Raw data Start Marker
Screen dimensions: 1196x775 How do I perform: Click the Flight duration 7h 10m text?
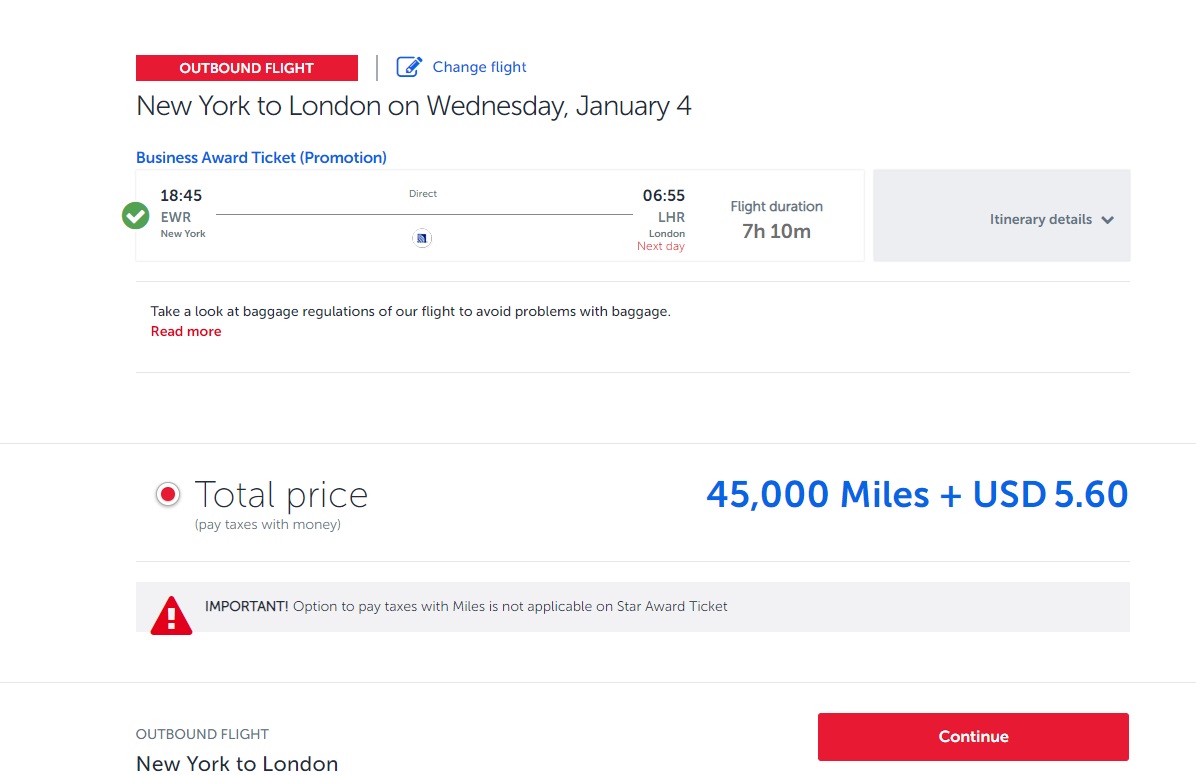(776, 220)
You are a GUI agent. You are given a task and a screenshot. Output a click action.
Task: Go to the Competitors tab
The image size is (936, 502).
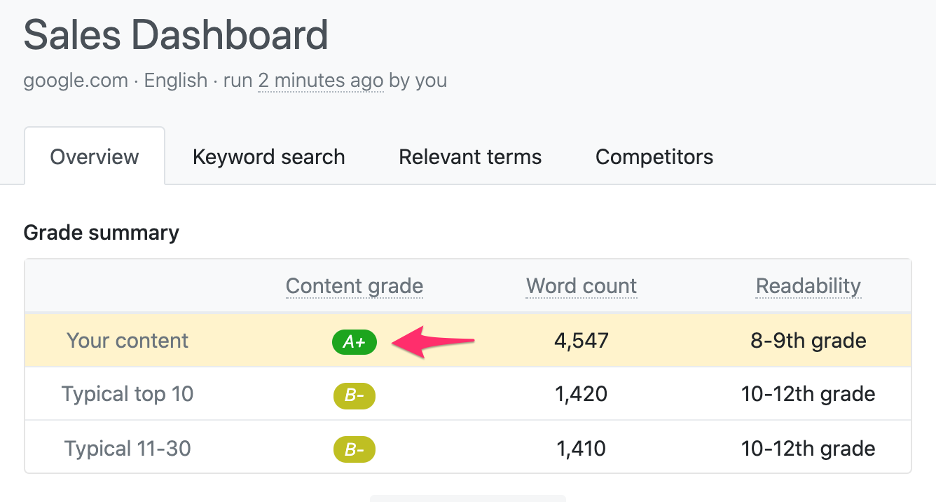point(654,156)
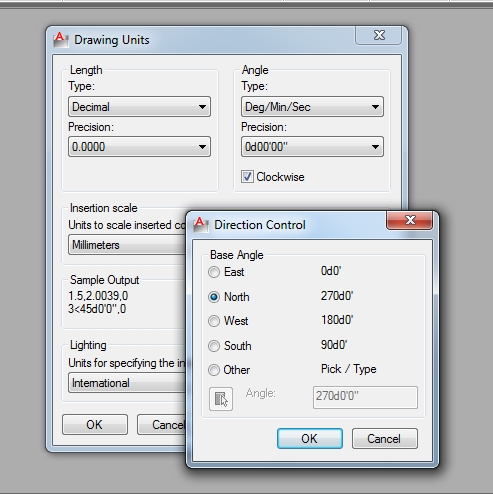The image size is (493, 494).
Task: Open the International lighting units dropdown
Action: 127,383
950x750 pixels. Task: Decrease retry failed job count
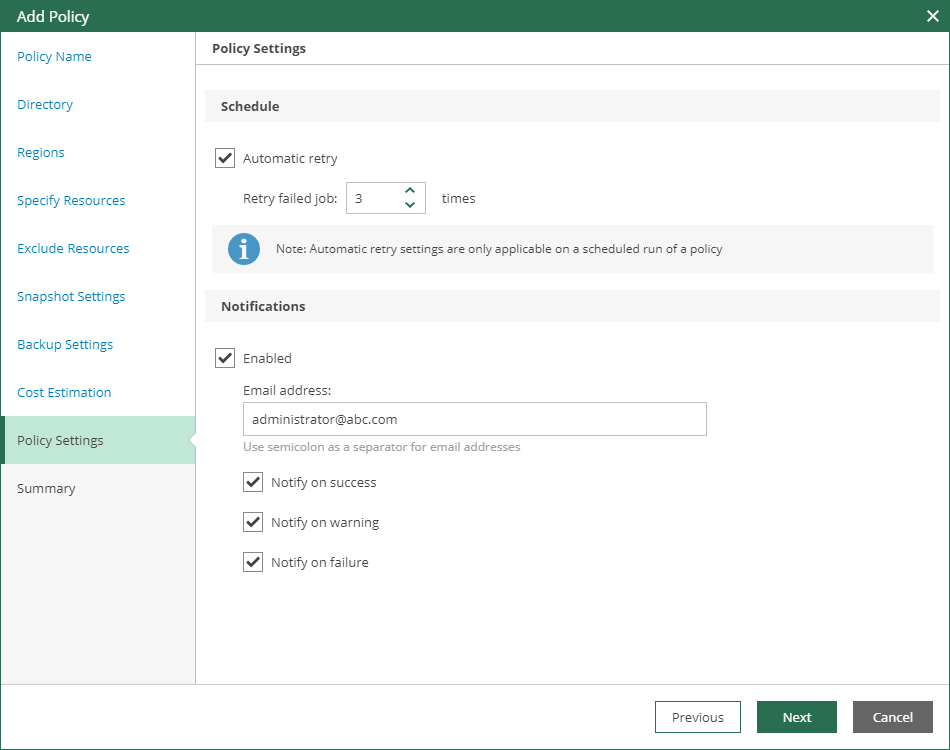(x=409, y=205)
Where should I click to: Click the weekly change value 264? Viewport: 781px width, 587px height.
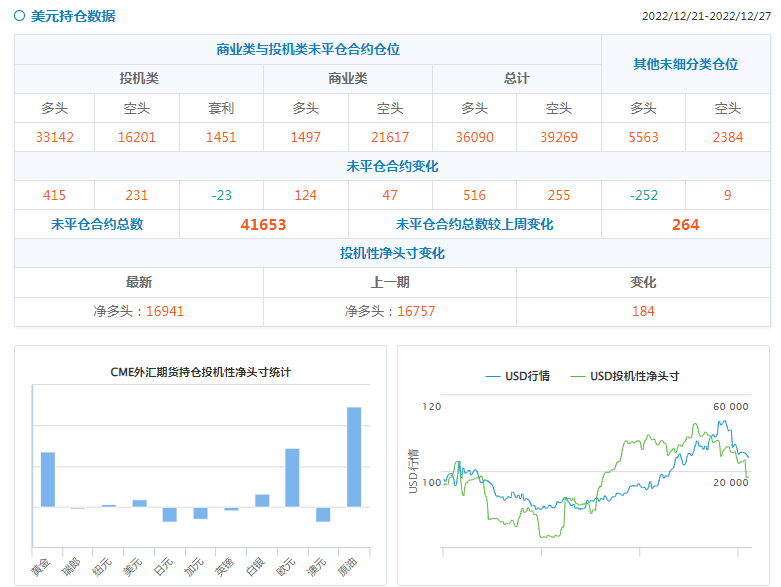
Raw data End Marker
> [Brief]: Every line from the one that holds "The image size is (936, 502)." to the end of the listing should be output exactly, with pictures left out, please.

> [Task answer]:
The image size is (936, 502).
point(654,156)
The image size is (493, 494).
Task: Open the International lighting units dropdown
Action: 127,383
950x750 pixels. Task: Decrease retry failed job count
(x=409, y=205)
Where should I click to: Click the weekly change value 264? Viewport: 781px width, 587px height.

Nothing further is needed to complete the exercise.